There is much mystery surrounding proper language to provide protections to the Lessor for

post-production deductions by the Lessee against royalties due. I am aware of the Chesapeake vs. Hyder

ruling, which I believe presumes that an oil and gas company can use the "work back" method of accounting,

to deduct post-production costs, back to the "well head" even though contrary language is present in the lease

stipulating "no costs" shall be deducted. It seems the "magic words" need to be clearly referenced in the lease, or

attached exhibits, and those words are "free and clear" or "cost free" as specifically applying to all royalty proceeds paid, and that great care needs to be taken, to clearly identify, that royalties should be calculated  "at the point of sale"

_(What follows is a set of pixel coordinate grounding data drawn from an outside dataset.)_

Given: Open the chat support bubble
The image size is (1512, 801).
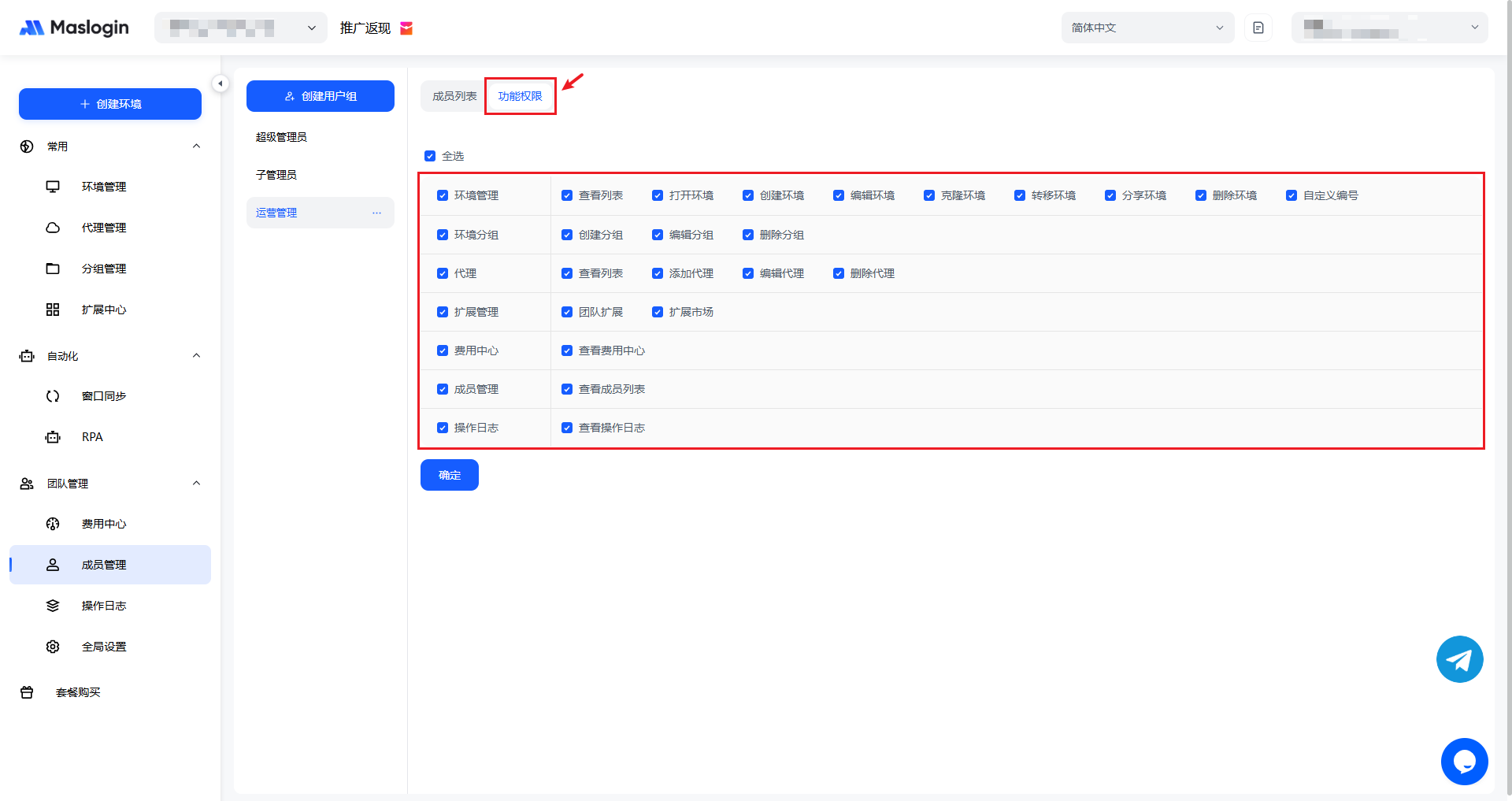Looking at the screenshot, I should pos(1464,762).
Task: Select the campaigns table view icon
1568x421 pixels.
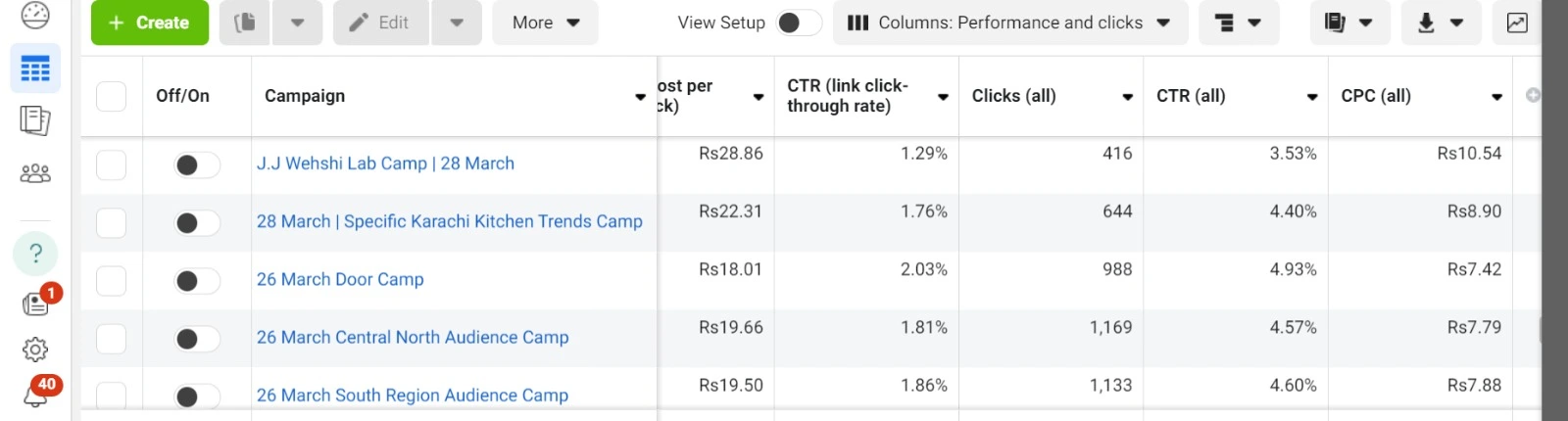Action: (x=35, y=69)
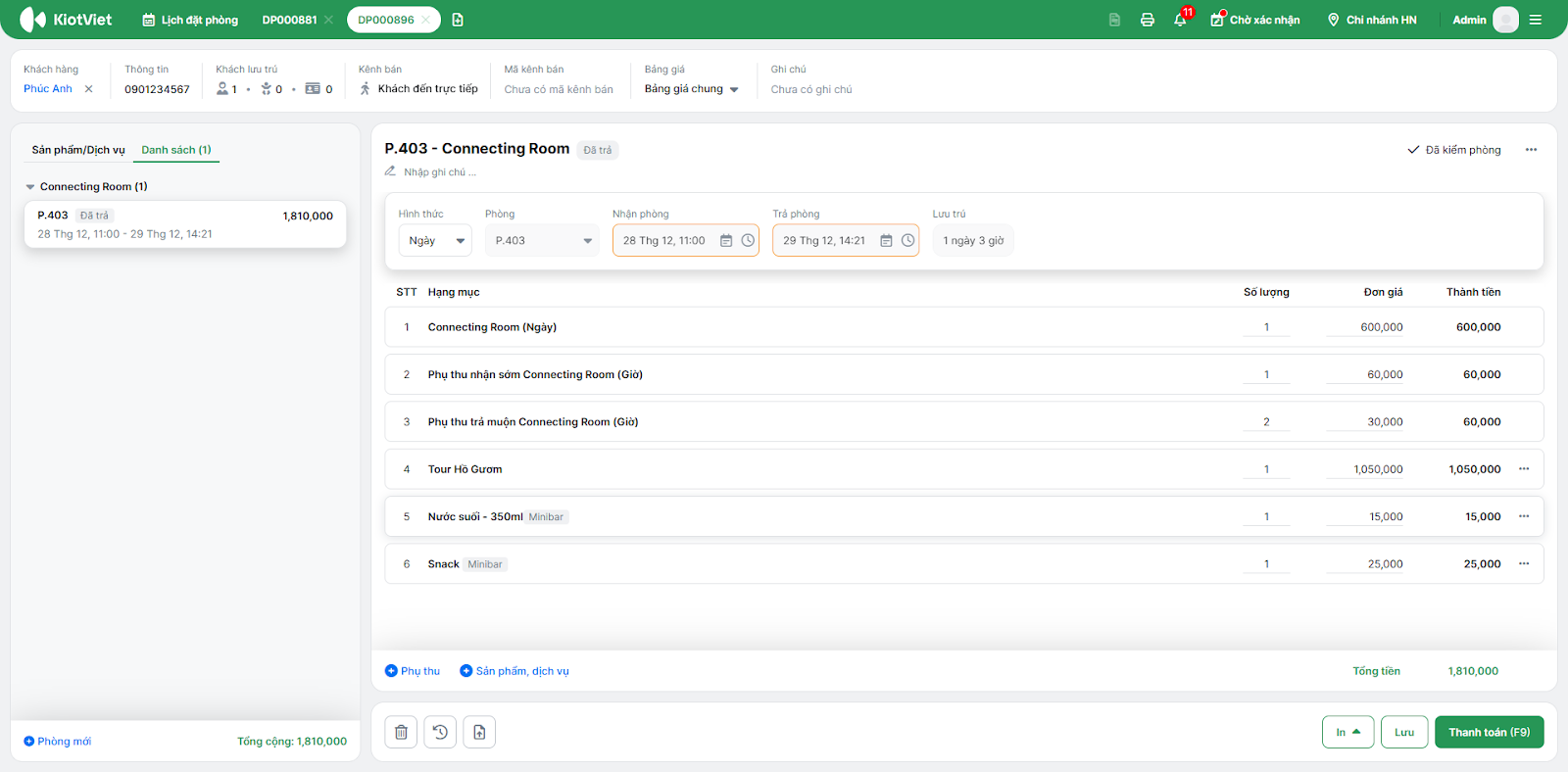Switch to the DP000881 booking tab
This screenshot has height=772, width=1568.
pyautogui.click(x=289, y=20)
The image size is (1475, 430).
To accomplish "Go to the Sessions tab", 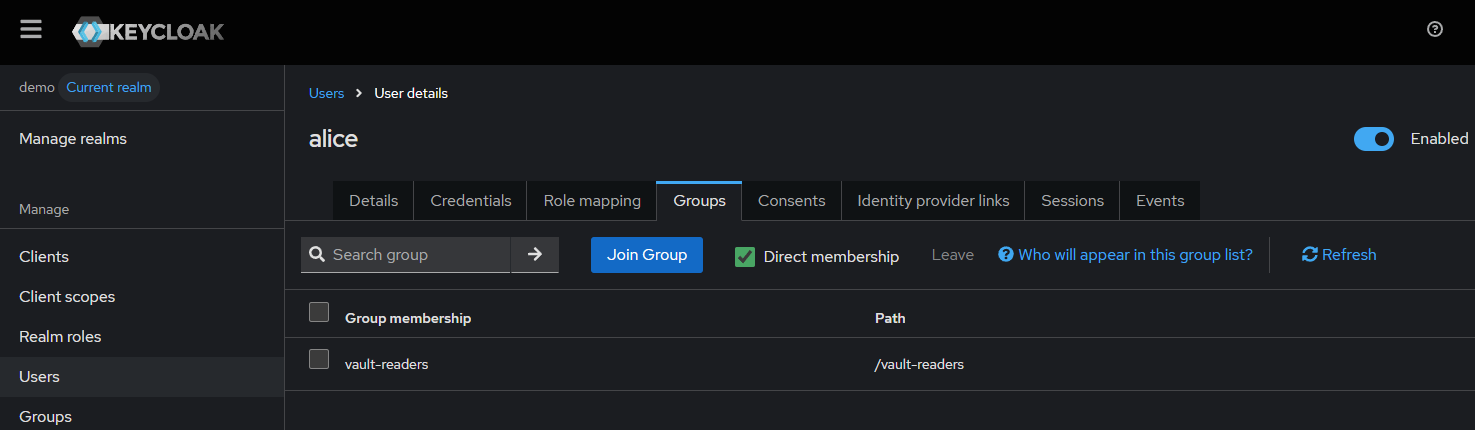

instead of being calculated "at the well head". Relating to this, I have a Chesapeake lease, where the language reads

that no post production charges, of any type, will be deducted from the Lessor's royalties, period. Though this language, (not verbatim) does not stipulate where, or, how the royalty was to be calculated; neither "at the well head" or "point

of sale" is even referenced. I can only say, that on my past royalty statements,  "post production" costs have never appeared on my statements;  and so am I to conclude that this "no costs" royalty provision is working, or, that Chesapeake had used the "work back" method of accounting, back to the "well head" and  provided no notice of those expenses to the Lessor, as they have interpreted the law, allowing them to do so.

If anyone could put this in layman's terms, it would be greatly appreciated in the negotiating process of developing a good lease.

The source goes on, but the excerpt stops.